As the Stones launched into ‘Under my Thumb’, Hunter tries to get on the stage, the Hells Angels start beating him up and Hunter pulls a gun.

“Hunter was an 18-year-old African American and he met this girl Patty Bredehoft a very pretty young Berkeley girl blonde and they had a relationship - he was known as Murdoch and used to hang around the park across the street from Berkeley High and sell marijuana in $5 match boxes to people - you know a street guy.

“And he's been out the whole night before, running around with a friend of his, shooting speed and you know, doing who knows what, they get to the concert they walk off from where he leaves the car he turns around says ‘Hang on a second’ goes back to the car and pulls out a hand gun his girlfriend didn't know he even owned.”

Fast forward to the concert, Hunter is being beaten by four Hells Angels, he pulls the gun and another chapter member Allen Pissaro sees this and stabs Hunter in the neck and back.

A dying Hunter was carried to the stage, Selvin says.

“A couple of guys managed to pick up his body and stagger all the way to the stage. They put it down on the stage right in front of Keith Richards, and everybody on the stage is at that moment aware of this.

“They've denied that for 50 years, but I have very good witness testimony to the opposite. And I have a photograph of it, so it happened.”

The whole concert was marred by violence and what the argot of the day would have as a bad vibe, Selvin says.

“I suspect a vast percentage of that audience was on drugs. There were a lot of really savage psychedelics circulating that day.

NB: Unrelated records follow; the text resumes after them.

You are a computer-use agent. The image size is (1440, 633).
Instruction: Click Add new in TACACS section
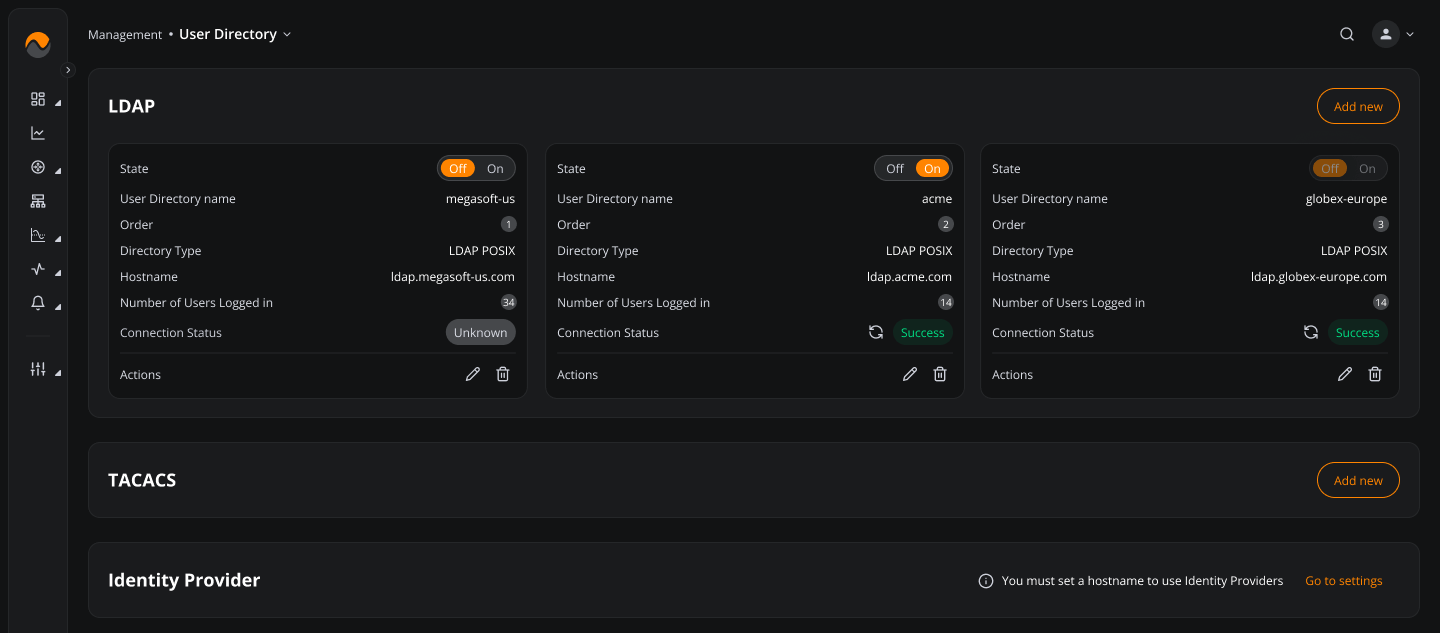[1358, 481]
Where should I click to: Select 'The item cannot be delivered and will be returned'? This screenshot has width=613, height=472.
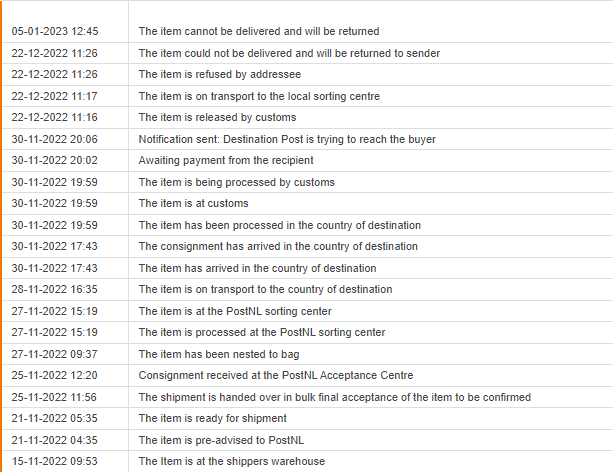coord(259,31)
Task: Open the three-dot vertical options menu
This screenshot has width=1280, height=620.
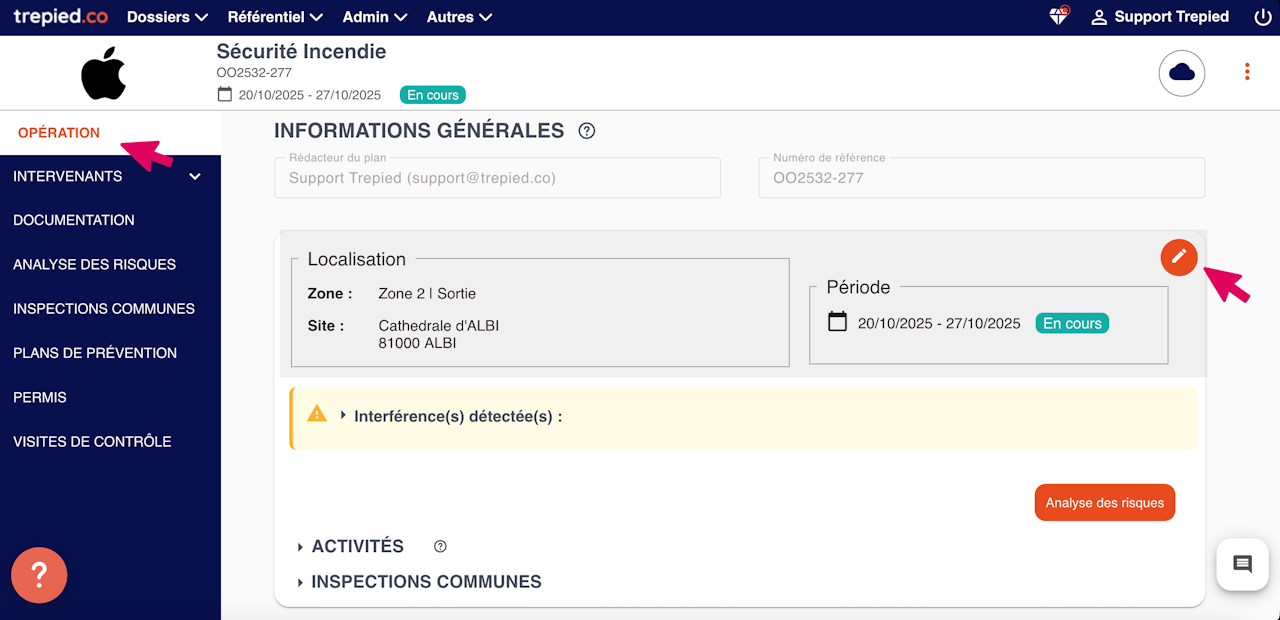Action: tap(1246, 72)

And a lot of people that I spoke to reported getting accidentally dosed, because it was circulating around in orange juice containers and stuff like that, several people on the film crew reported being dosed accidentally.

“A lot of people backstage got dosed. And out there in the crowd I think, you know, it had to have been tens of thousands of people on psychedelics.

“I think that the role of drugs in Altamont is one of the unexplored elements of the equation. And in many ways, I think there was a mass toxic psychosis going on there. In sort of street parlance, you know, everybody was on a bad trip. It was not a groovy vibration. It was a bad trip.”

Received mythology is that the innocence of the 60s died at Altamont, Selvin doesn’t buy into that.

“Altamont wasn't the end of the 60s, it was December of 1969, but it wasn't really the end of anything. It wasn't the end of the counterculture. It wasn't end of the underground, it wasn't the end of the Rolling Stones, it wasn't the end of the Hells Angels or the Grateful Dead - it wasn't even the end of free concerts in the park.

“So I don't know where we come up with summing up this whole incredible decade of torment and tumult and turbulence as saying that this debacle, this catastrophic concert was the finale of the 60s. I don't see that at all.”

Although it did mark a point at which the Rolling Stones withdrew into themselves, Selvin says.

“After Altamont they were a changed band,they were never the same band. I don't think they were ever as fearless and fierce and unyielding again.

“And that was the Stones in October of 1969 at the crest of that tour, at that the cusp of some kind of extraordinary greatness, where, you know, a little bit like Icarus and Daedalus, they got too close to the sun.”